BEGIN

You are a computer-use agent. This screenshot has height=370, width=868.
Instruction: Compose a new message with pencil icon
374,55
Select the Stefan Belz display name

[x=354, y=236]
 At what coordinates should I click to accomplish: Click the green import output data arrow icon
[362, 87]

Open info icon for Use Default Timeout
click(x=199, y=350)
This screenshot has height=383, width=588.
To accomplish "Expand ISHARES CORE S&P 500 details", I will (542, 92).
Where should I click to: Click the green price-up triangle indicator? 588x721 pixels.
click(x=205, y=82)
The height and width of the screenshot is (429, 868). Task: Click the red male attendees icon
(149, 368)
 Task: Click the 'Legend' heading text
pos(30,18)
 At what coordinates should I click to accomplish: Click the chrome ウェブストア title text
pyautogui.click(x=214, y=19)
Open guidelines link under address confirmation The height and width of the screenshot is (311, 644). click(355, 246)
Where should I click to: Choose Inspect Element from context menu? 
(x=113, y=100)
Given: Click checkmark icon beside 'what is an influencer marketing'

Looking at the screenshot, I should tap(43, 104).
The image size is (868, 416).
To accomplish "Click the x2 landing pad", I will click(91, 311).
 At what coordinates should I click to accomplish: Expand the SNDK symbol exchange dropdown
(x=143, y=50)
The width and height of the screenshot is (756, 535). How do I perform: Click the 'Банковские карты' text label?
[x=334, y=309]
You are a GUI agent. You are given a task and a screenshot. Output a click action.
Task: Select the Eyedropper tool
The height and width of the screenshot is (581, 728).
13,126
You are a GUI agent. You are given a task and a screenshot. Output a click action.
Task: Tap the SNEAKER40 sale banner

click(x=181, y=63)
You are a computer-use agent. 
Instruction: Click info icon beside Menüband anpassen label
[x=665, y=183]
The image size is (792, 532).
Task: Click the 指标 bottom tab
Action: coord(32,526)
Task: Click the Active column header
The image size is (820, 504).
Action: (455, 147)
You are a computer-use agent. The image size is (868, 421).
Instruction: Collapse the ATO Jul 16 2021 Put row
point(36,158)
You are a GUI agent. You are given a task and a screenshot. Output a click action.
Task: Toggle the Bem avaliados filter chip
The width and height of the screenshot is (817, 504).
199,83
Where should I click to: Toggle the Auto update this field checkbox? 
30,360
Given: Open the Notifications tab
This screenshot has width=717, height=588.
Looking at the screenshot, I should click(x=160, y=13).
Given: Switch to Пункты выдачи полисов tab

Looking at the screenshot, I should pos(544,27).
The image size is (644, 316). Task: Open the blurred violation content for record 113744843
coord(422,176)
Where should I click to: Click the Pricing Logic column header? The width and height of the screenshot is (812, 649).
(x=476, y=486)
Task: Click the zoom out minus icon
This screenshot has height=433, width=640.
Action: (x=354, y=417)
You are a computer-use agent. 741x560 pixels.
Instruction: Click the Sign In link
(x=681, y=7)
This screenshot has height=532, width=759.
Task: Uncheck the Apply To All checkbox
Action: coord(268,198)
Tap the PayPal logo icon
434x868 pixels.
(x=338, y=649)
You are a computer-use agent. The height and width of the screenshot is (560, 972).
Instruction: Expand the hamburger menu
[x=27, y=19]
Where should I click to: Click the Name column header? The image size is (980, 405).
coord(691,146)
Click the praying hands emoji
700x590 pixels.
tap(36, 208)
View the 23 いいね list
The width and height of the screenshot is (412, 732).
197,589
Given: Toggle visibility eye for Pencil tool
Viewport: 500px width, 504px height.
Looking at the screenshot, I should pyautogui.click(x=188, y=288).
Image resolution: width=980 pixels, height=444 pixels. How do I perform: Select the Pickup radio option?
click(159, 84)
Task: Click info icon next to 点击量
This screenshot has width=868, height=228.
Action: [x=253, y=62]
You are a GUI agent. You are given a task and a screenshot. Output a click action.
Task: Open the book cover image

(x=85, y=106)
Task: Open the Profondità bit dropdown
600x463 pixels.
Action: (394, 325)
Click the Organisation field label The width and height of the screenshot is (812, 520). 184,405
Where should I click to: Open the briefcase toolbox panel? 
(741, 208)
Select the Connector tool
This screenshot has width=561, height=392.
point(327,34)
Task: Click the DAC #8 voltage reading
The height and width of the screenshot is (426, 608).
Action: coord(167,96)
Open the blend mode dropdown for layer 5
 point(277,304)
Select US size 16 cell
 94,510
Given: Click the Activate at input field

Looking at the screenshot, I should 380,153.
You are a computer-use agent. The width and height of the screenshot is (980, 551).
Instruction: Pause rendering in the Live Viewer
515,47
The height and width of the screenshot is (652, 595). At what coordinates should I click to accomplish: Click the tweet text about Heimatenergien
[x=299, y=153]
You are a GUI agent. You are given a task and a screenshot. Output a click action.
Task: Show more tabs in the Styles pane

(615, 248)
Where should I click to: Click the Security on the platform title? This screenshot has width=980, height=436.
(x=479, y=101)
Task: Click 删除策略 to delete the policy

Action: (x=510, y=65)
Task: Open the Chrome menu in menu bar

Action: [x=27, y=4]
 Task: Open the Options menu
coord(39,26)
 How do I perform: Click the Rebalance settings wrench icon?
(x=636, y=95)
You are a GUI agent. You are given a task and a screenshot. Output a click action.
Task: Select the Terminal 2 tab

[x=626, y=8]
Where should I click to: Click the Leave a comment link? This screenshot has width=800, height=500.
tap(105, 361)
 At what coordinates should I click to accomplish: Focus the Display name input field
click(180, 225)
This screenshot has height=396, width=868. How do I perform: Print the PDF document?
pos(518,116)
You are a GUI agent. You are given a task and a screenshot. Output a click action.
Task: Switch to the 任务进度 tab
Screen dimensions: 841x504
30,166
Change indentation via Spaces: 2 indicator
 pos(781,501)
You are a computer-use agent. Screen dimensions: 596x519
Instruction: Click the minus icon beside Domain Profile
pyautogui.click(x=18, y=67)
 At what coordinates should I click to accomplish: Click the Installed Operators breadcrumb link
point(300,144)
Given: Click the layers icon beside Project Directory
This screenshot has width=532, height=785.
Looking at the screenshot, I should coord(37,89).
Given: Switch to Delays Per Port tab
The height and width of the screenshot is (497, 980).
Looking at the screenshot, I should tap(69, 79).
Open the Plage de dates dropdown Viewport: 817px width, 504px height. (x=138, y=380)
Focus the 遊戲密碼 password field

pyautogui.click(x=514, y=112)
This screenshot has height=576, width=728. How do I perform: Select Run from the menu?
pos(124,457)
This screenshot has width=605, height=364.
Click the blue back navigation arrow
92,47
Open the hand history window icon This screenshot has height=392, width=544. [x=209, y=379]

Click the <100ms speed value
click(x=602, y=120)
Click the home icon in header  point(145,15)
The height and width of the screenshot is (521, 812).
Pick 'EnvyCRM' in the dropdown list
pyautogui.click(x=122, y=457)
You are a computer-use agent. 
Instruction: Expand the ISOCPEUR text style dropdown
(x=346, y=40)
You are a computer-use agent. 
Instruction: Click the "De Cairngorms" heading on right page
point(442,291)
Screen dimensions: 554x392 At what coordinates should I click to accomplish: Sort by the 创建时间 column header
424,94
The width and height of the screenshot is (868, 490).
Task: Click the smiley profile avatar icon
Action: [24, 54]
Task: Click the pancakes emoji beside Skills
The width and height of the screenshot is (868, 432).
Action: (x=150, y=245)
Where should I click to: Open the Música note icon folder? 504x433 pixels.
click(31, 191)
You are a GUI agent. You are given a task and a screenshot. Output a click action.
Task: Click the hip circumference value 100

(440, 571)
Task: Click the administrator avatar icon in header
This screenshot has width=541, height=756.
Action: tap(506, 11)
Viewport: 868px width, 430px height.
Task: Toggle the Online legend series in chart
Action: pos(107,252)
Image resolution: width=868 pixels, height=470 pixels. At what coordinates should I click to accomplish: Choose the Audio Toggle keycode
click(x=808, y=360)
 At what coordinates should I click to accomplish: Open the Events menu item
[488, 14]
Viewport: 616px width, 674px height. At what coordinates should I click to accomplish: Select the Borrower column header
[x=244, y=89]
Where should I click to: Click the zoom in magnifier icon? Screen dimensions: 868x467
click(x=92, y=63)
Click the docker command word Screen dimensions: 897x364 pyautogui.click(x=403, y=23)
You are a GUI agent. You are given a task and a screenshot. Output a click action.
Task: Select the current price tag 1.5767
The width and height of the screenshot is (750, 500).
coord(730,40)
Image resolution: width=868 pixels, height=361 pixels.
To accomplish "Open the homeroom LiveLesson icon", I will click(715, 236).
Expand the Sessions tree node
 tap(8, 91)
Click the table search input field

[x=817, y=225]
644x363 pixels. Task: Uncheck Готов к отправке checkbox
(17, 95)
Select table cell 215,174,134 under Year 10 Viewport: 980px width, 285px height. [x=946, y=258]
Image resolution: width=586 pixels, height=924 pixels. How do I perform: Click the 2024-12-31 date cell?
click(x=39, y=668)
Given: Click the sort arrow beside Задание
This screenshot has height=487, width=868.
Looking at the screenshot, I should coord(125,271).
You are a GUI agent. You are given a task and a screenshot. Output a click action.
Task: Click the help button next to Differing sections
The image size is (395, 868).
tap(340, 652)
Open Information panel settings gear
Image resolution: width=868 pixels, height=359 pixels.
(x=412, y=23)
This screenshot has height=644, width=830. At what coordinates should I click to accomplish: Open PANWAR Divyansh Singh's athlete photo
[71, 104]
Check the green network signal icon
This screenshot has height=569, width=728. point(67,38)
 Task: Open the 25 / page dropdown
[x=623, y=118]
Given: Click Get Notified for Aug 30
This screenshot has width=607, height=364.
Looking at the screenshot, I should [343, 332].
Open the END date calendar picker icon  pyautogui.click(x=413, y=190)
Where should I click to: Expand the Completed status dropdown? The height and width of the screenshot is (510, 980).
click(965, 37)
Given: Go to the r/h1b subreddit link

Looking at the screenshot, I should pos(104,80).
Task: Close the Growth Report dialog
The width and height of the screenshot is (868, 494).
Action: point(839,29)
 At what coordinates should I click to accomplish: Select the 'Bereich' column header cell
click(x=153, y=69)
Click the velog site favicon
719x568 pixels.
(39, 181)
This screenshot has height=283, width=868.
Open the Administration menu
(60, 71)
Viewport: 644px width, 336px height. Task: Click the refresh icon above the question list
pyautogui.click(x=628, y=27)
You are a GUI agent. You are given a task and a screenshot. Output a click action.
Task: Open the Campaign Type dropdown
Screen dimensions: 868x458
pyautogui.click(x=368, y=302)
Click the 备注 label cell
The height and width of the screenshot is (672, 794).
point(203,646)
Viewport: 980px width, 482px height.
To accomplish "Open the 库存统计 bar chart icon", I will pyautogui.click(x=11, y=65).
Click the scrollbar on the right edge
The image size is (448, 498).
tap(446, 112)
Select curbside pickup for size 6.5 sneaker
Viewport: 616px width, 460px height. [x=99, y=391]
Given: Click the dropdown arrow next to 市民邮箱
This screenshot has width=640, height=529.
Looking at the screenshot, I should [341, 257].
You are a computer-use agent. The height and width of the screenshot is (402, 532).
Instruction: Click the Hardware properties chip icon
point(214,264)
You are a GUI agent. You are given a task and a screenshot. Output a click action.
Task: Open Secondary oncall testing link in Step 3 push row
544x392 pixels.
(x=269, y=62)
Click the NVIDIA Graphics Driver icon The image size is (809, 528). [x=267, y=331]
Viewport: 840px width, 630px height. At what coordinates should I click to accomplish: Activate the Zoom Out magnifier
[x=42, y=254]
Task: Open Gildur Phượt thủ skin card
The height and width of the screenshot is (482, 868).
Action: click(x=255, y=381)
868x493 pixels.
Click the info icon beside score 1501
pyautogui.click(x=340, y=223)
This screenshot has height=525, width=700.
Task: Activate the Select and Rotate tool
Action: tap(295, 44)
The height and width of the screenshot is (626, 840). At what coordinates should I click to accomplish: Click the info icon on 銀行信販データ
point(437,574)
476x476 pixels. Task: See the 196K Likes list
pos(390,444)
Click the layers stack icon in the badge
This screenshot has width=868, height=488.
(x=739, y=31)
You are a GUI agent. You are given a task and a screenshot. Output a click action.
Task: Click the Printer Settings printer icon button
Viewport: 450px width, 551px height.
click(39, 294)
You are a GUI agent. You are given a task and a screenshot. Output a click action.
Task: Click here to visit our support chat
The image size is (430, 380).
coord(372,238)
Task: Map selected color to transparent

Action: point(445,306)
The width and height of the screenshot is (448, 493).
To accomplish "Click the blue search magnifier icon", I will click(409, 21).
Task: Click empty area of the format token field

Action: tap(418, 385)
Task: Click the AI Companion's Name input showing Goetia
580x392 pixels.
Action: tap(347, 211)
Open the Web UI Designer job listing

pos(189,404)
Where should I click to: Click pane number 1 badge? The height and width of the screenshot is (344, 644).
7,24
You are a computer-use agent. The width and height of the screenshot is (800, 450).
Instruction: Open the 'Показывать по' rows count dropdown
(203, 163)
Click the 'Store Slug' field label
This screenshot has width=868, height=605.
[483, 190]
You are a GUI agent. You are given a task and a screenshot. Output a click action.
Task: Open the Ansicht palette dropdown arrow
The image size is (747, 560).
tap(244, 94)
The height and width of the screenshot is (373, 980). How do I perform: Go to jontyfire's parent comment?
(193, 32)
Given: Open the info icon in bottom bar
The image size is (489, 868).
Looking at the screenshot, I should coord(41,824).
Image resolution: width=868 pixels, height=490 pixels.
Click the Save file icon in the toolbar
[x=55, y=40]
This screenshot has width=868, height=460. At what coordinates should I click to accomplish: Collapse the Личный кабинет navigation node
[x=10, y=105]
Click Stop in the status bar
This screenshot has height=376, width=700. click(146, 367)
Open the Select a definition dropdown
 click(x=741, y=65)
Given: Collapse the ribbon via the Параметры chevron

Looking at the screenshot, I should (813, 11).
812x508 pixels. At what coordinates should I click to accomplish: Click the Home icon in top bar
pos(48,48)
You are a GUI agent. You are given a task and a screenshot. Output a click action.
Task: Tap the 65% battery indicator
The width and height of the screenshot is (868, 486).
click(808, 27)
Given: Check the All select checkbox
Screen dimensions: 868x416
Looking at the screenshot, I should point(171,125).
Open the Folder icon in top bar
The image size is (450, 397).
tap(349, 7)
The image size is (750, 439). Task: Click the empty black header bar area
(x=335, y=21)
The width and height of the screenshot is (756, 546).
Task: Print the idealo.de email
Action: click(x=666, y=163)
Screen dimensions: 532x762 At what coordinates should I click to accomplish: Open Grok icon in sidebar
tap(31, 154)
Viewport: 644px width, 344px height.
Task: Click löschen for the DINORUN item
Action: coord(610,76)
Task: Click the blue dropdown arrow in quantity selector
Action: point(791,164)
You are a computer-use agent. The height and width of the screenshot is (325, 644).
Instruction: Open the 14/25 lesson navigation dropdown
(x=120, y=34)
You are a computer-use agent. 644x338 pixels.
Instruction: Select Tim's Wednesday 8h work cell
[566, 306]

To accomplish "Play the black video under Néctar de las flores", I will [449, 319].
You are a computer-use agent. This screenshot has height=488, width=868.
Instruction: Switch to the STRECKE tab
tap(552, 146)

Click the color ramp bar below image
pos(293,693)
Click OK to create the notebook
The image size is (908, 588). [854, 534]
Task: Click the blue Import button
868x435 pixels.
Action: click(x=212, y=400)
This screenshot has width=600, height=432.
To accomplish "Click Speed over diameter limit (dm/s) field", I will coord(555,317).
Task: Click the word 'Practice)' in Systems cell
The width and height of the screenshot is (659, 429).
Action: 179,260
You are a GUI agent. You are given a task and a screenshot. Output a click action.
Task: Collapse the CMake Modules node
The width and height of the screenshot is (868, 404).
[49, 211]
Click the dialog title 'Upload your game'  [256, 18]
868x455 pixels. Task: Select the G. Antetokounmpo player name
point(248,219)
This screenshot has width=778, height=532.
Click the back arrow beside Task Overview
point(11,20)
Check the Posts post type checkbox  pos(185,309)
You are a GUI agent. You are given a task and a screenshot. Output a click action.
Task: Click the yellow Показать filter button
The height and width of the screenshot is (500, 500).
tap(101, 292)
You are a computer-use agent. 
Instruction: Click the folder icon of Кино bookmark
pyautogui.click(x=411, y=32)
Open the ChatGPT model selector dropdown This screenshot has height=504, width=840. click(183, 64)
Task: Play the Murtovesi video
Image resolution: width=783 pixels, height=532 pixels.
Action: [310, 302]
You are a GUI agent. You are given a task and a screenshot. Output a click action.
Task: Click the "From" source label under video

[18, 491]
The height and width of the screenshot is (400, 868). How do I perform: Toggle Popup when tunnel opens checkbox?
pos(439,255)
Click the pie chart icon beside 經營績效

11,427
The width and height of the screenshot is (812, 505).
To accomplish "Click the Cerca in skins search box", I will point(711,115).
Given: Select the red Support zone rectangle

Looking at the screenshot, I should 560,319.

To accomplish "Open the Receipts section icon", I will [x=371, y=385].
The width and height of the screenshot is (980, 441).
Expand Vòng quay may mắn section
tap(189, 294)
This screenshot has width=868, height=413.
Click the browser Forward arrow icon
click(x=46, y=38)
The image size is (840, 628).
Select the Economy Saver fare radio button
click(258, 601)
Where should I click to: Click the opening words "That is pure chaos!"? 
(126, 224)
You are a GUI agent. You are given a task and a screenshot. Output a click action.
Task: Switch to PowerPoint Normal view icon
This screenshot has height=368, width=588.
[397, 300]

END

How to complete this task: Look through the entries above and report each line where the string "emoji" occurs.

Result for this exercise:
Click the praying hands emoji
Task: Click the pancakes emoji beside Skills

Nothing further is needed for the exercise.